## Task to complete
With the pictures left out, please return exactly the line holding "Click the compare/add symbol plus icon" and each following line until the entries end.

## Listed entries
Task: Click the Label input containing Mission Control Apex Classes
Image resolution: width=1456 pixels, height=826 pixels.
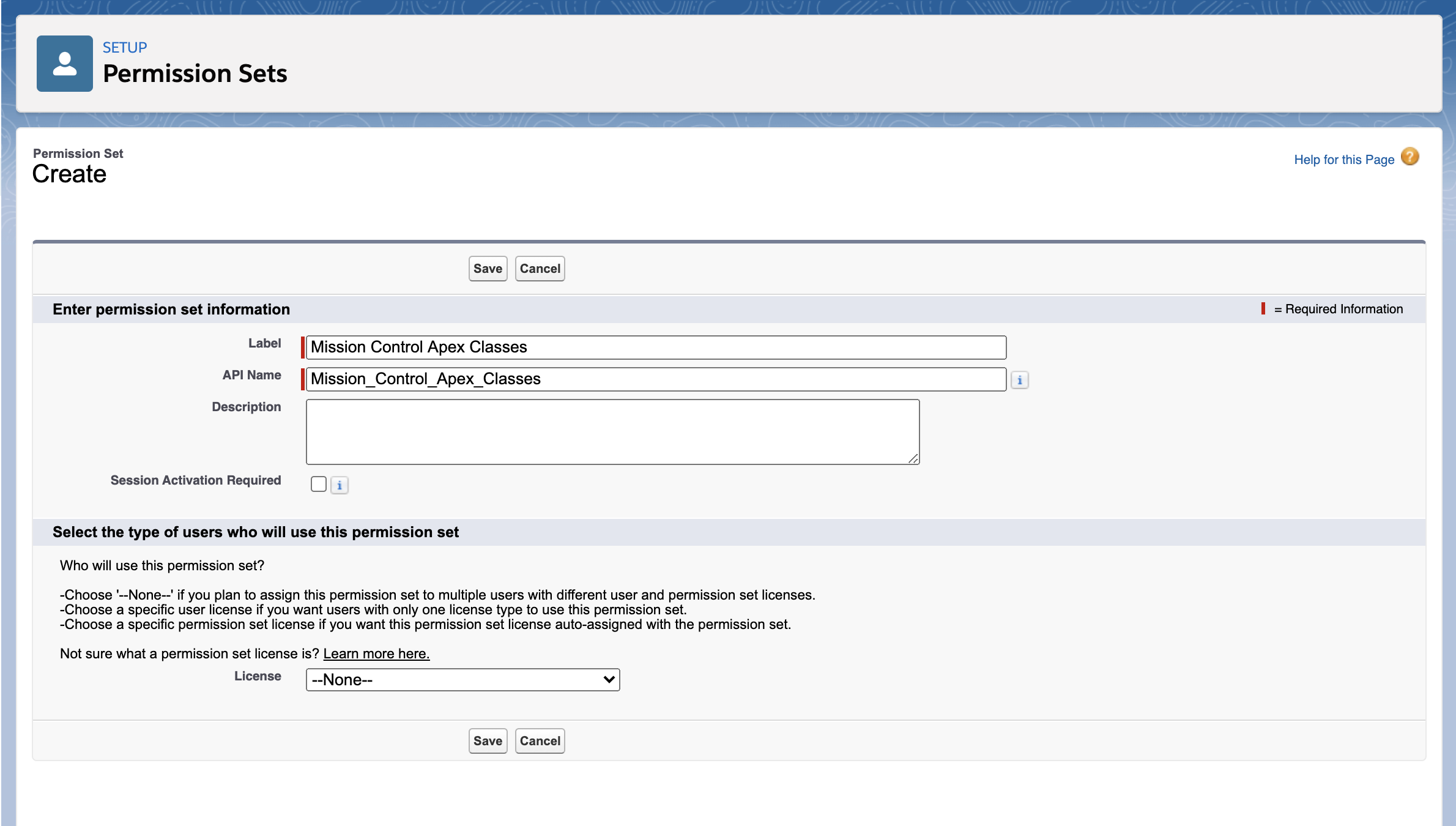Action: (x=655, y=346)
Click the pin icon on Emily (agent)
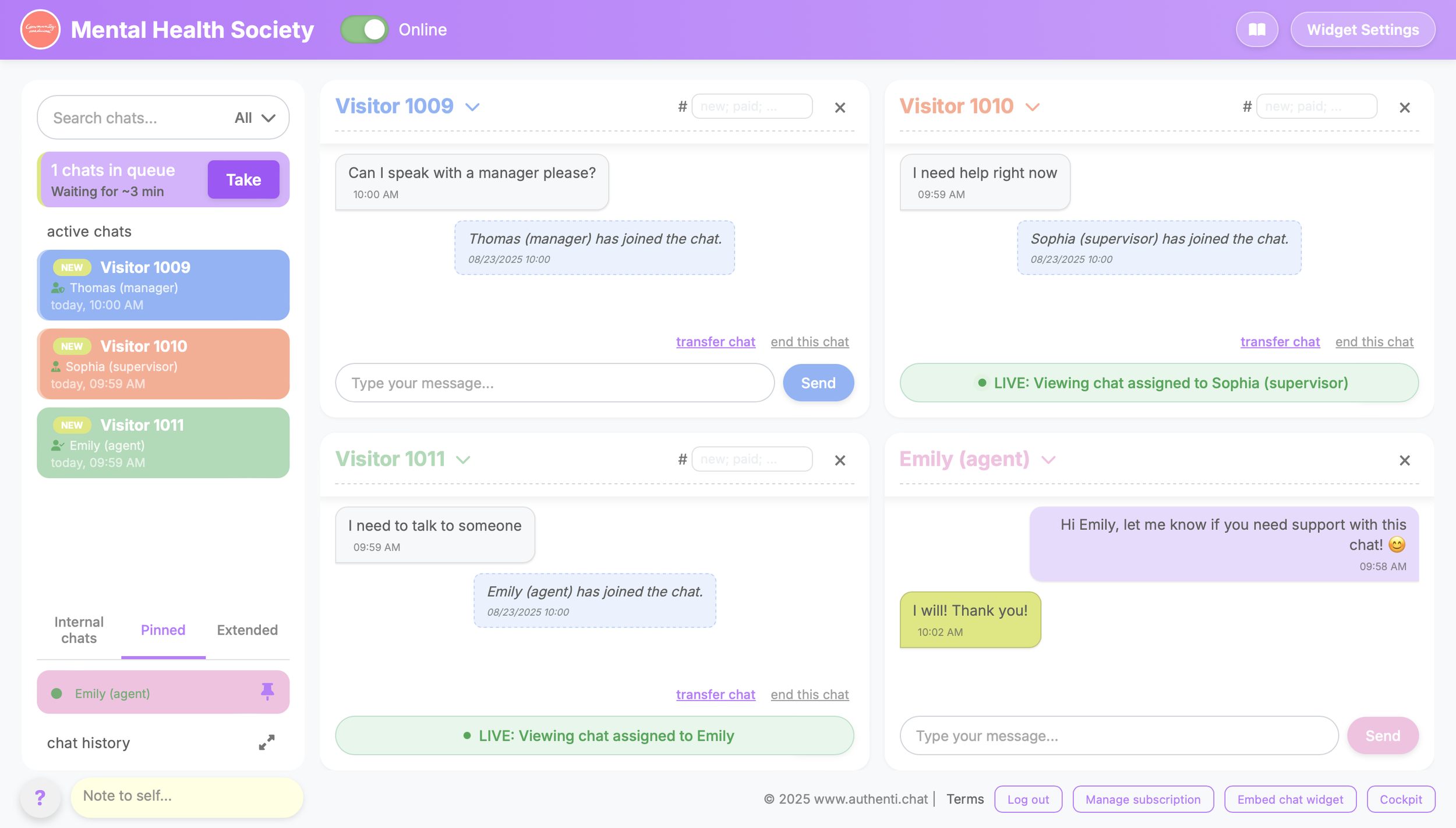1456x828 pixels. 267,692

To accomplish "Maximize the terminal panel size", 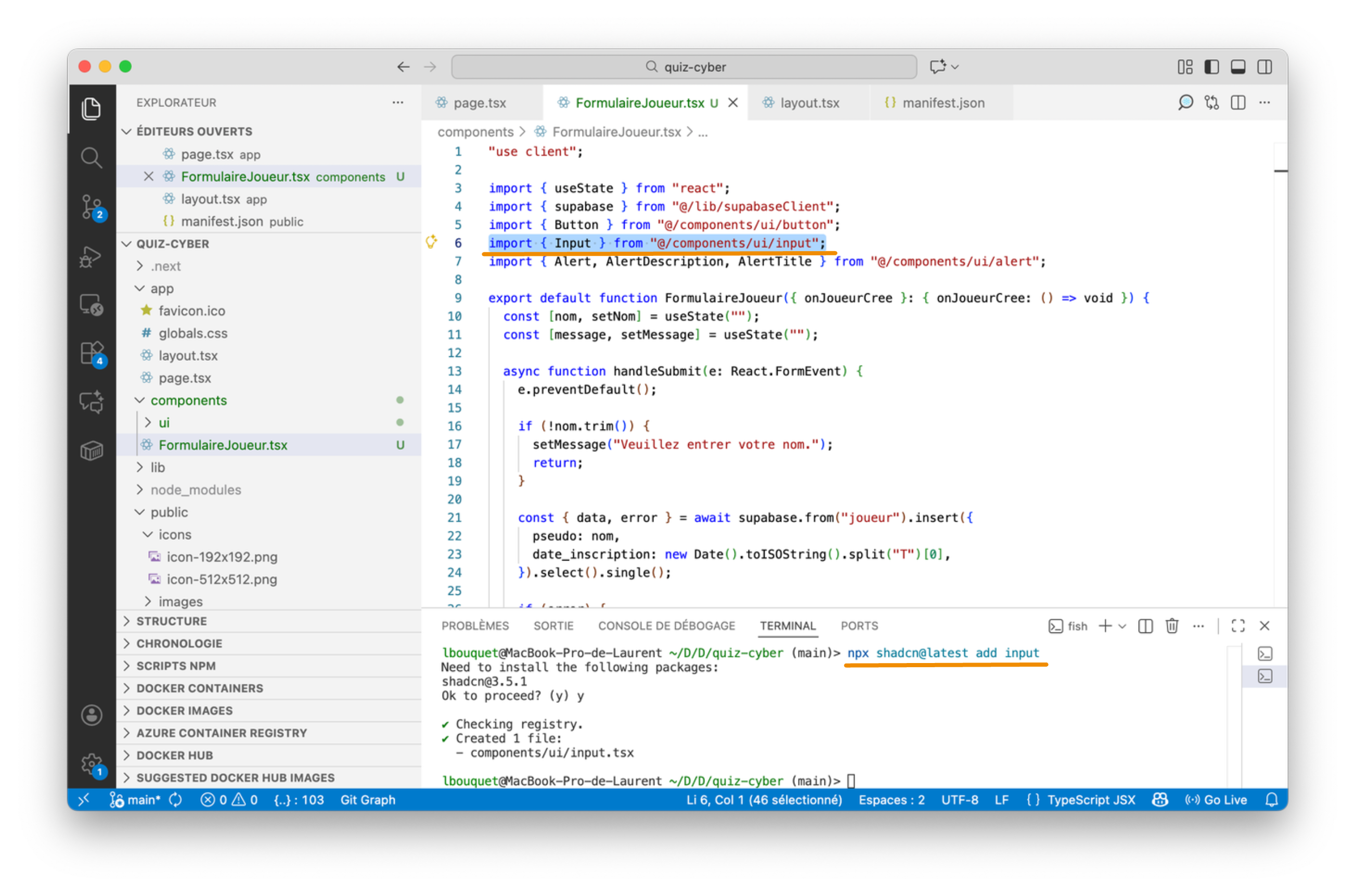I will point(1238,627).
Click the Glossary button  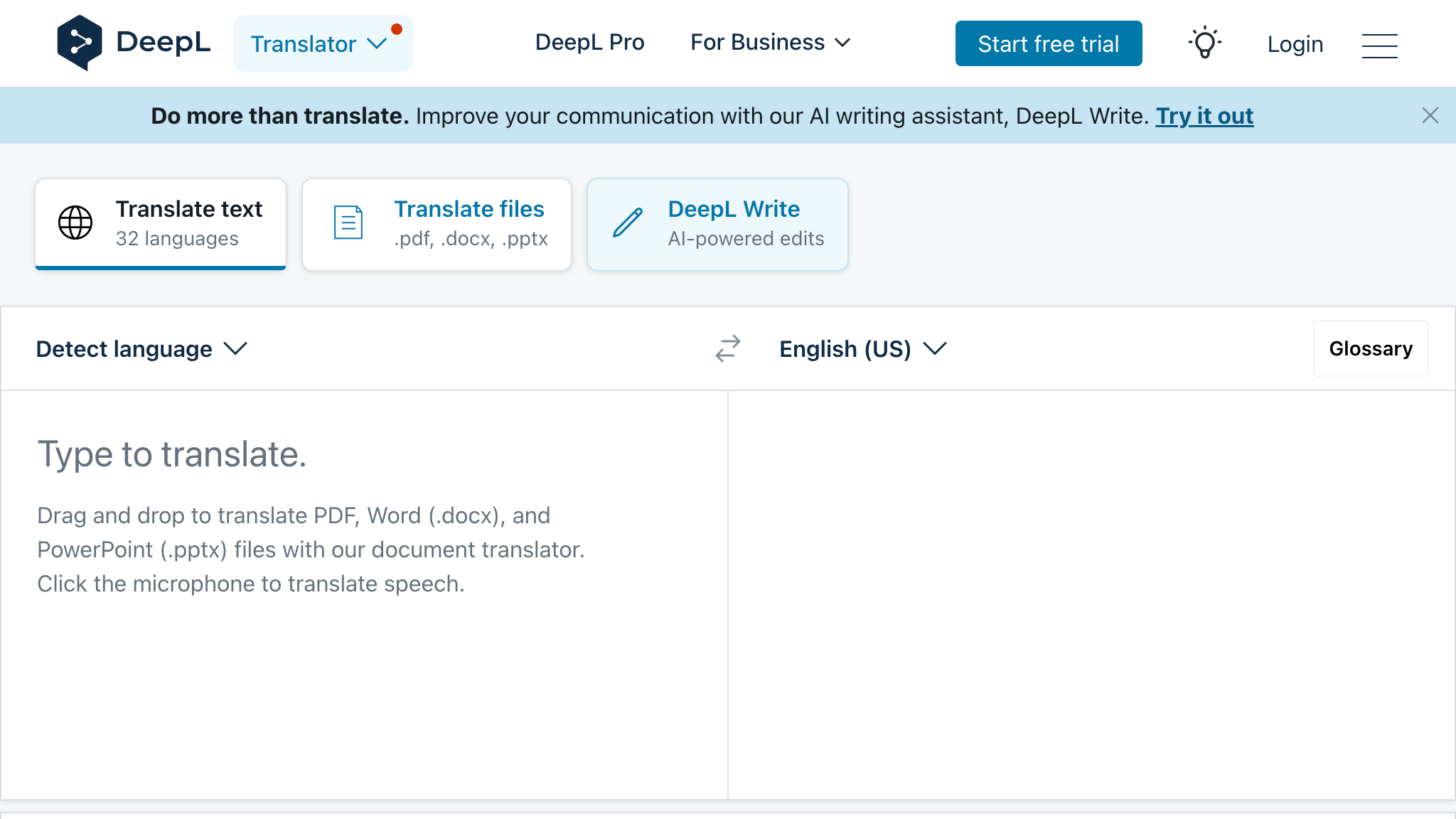pyautogui.click(x=1371, y=348)
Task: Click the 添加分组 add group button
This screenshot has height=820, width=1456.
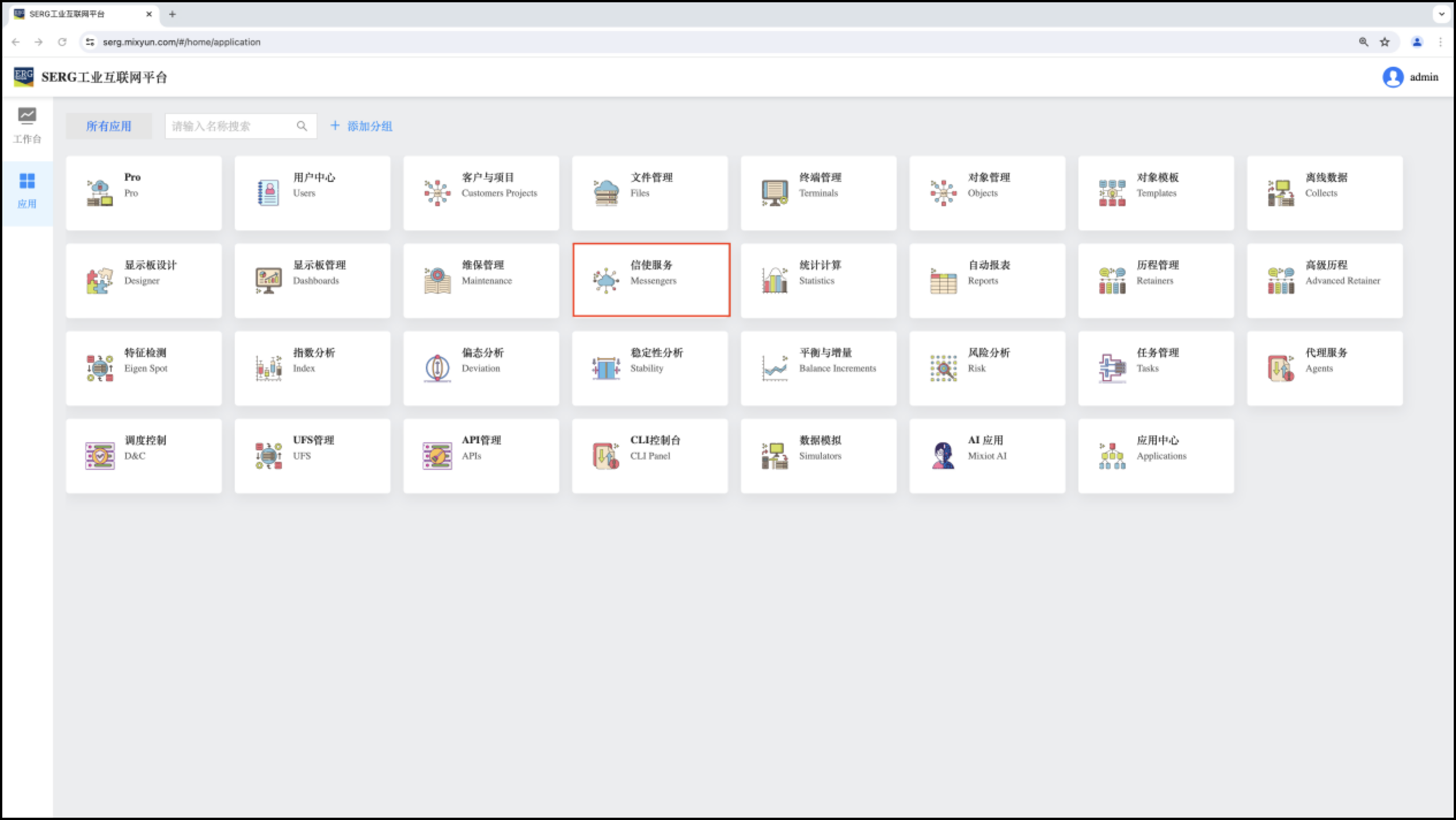Action: click(361, 126)
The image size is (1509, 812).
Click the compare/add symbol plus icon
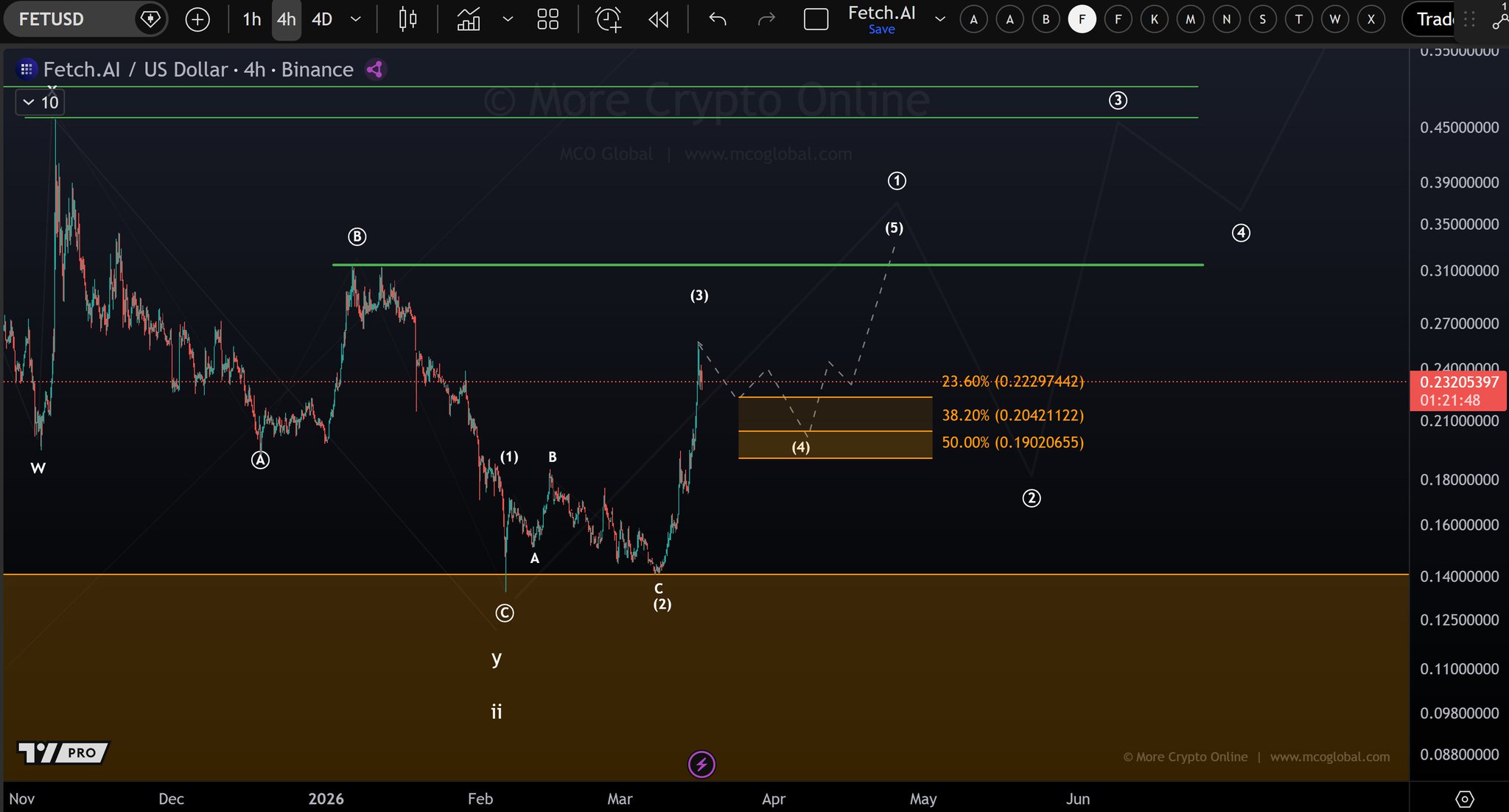coord(197,19)
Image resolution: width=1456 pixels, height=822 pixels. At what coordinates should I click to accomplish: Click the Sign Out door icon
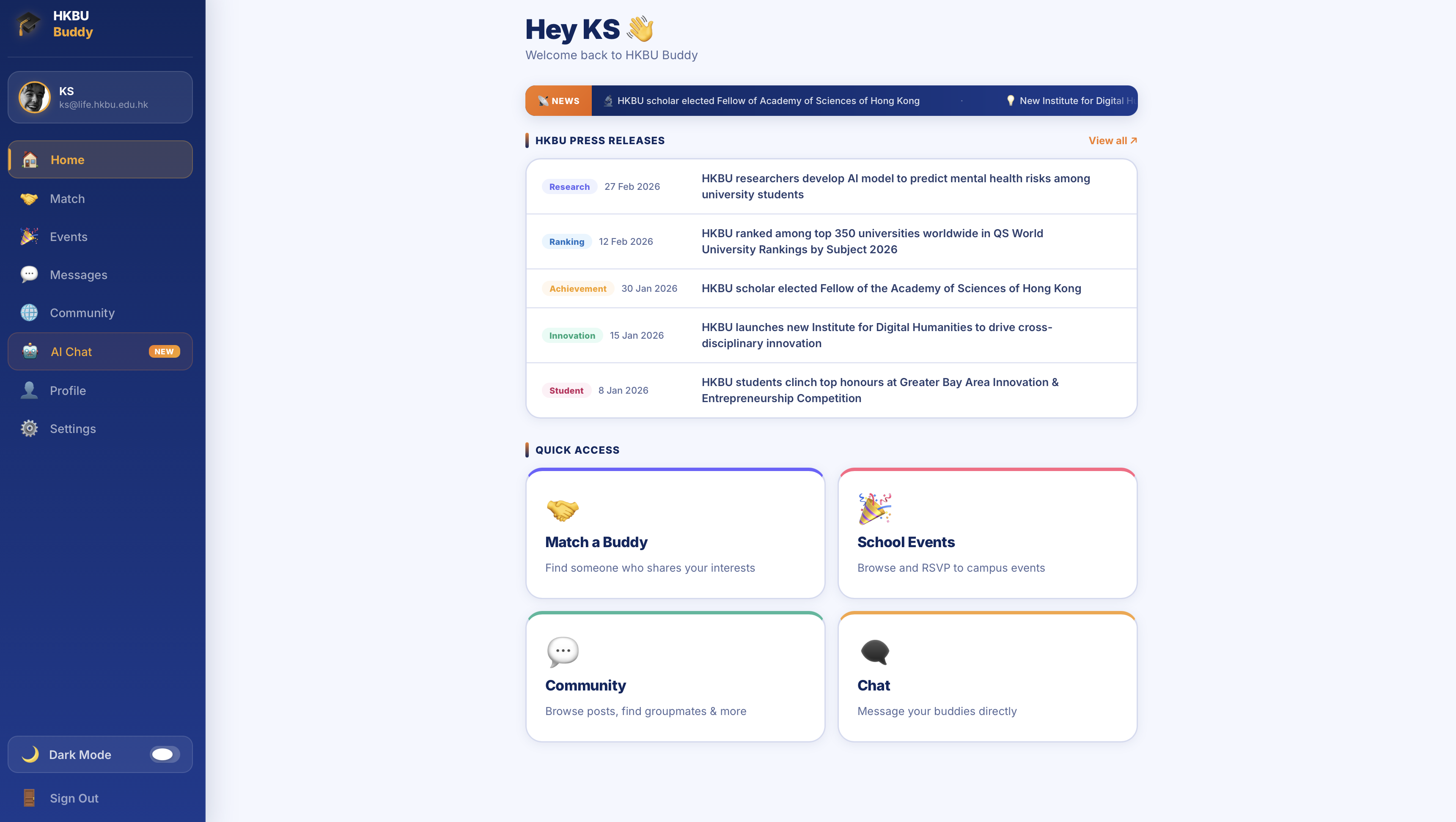[29, 798]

## Exercise solution
Click the compare/add symbol plus icon
coord(197,19)
Image resolution: width=1456 pixels, height=822 pixels. At what coordinates should I click to accomplish: Click the Sign Out door icon
[29, 798]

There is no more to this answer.